Lo - lire en 2019: Entretien avec Tomas Zorzo

L'un des yogis les plus endurcis et les plus brillants du pays, il a été le premier et le seul professeur d'Ashtanga certifié en espagnol jusqu'à ce qu'il ressente l'appel d'un yoga plus holistique et conciliant pour la santé intégrale de tous les peuples. Aujourd'hui, il nous raconte comment il voit la transformation du yoga et sur sa propre évolution en tant qu'enseignant. C'est une interview de YogaenRed.

Résumer la biographie de Tomas Zorzo (Rama) ce n'est pas facile (vous pouvez le lire dans son intégralité ici), mais pour avoir une idée de son poids spécifique dans le yoga, il suffit de dire qu'il a été dédié à la transmission du yoga depuis plus de 40 ans et qu'il a appris avec les meilleurs enseignants.

Il était un étudiant de Swami Visnhudevananda, Ambu (En) (Aurobindo Ashram), Pattabhi Jois (premier certificat espagnol et pionnier dans l'introduction de l'Ashtanga Yoga en Espagne). Plus tard ébloui par les enseignements de Krishnamacharya étudié avec B. K. S. Iyengar, T. K. V. Desikachar, A. G. Mohan... Et aussi Ramesh Balsekar, Père Bede Griffiths, Osho, Parmi d’autres.

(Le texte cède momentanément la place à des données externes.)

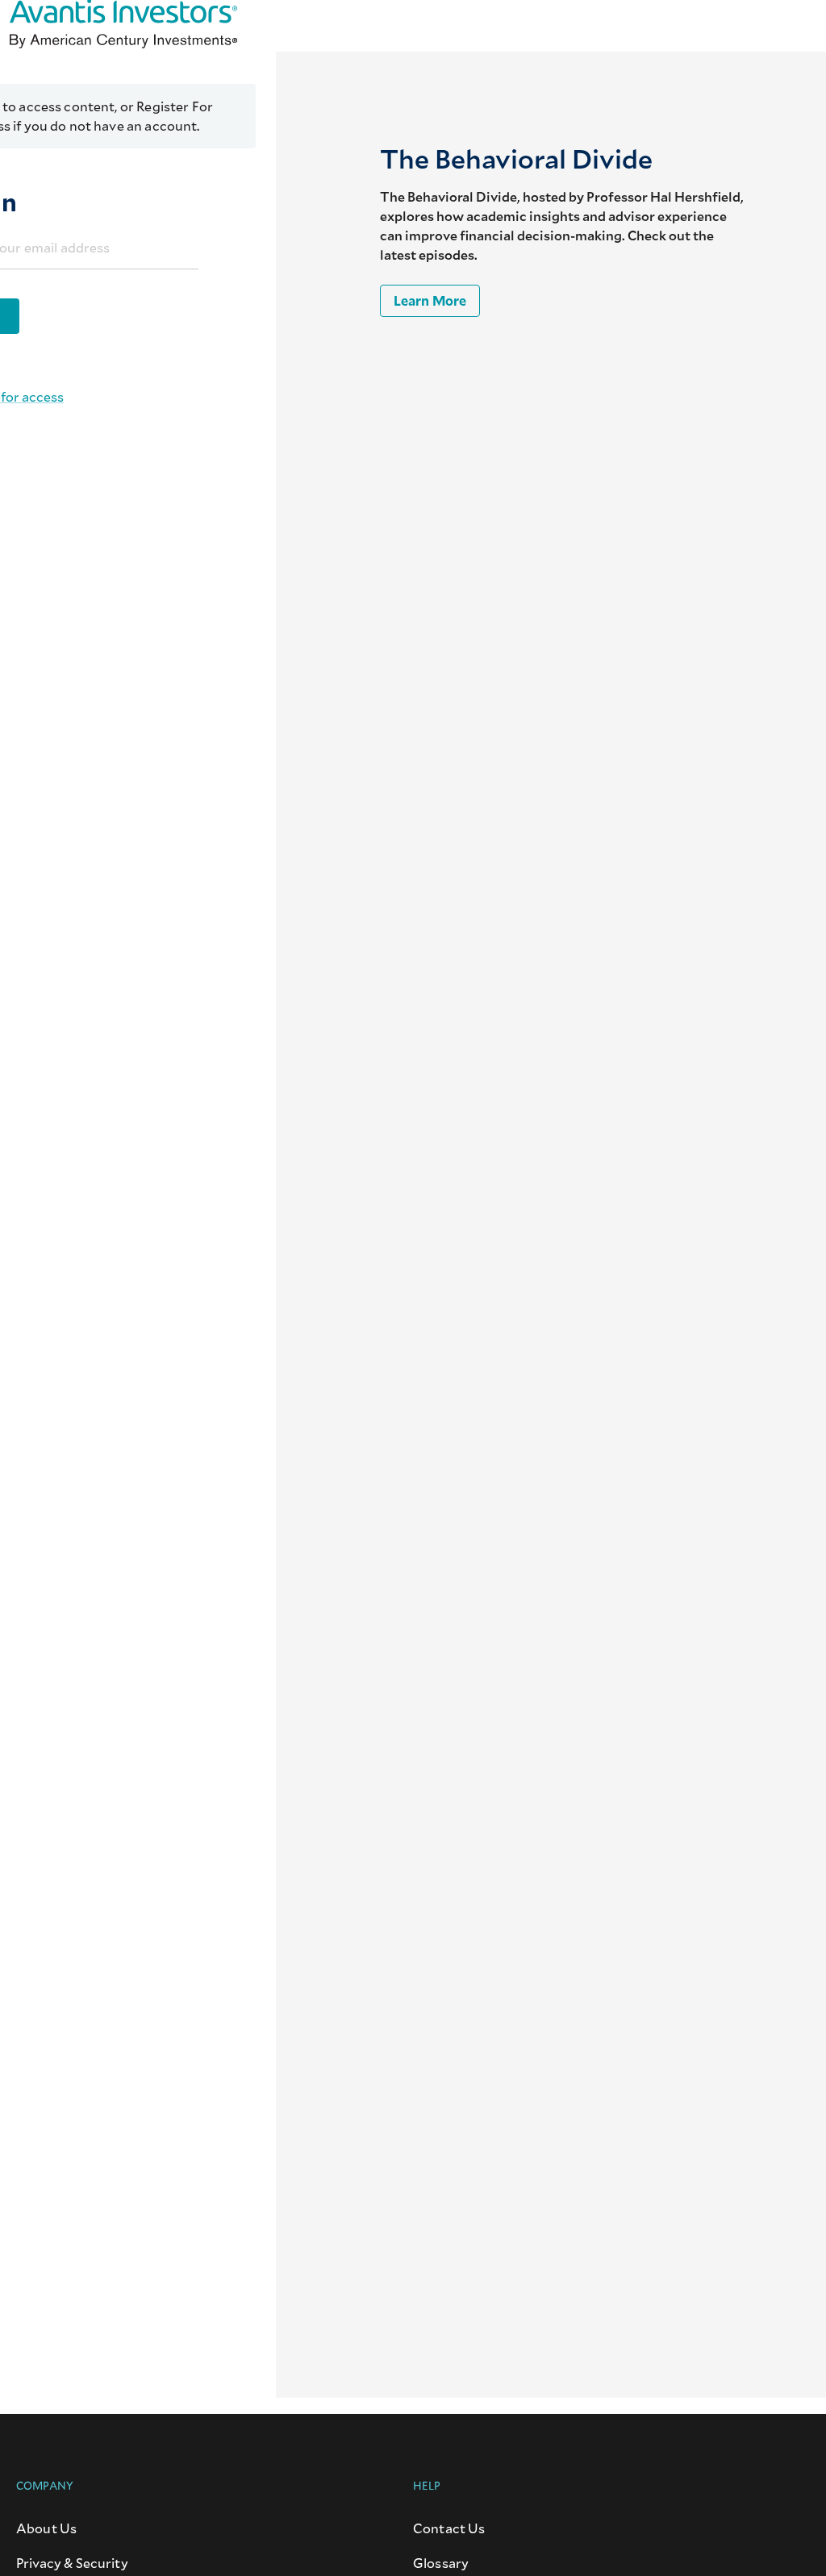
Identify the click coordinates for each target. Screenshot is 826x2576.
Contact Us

Il a fondé le Centre de Yoga Ashtanga à Oviedo il y a plus de 30 ans, et encore très actif aujourd'hui en donnant des cours et des ateliers en Espagne et à l'international (Europe, Inde, Australie...) et combinant différentes techniques de yoga.

Nous avons parlé à Tomas Zorzo lors de la célébration de la Congrès de Yoga de Madrid, dans lequel il a offert un bel atelier sur «Le rôle de la respiration dans l'asana pour atteindre le bien-être physique et psychologique».

Q. Du point de vue de votre vétéran de l'éducation au yoga, comment voyez-vous son évolution, a-t-elle tellement changé?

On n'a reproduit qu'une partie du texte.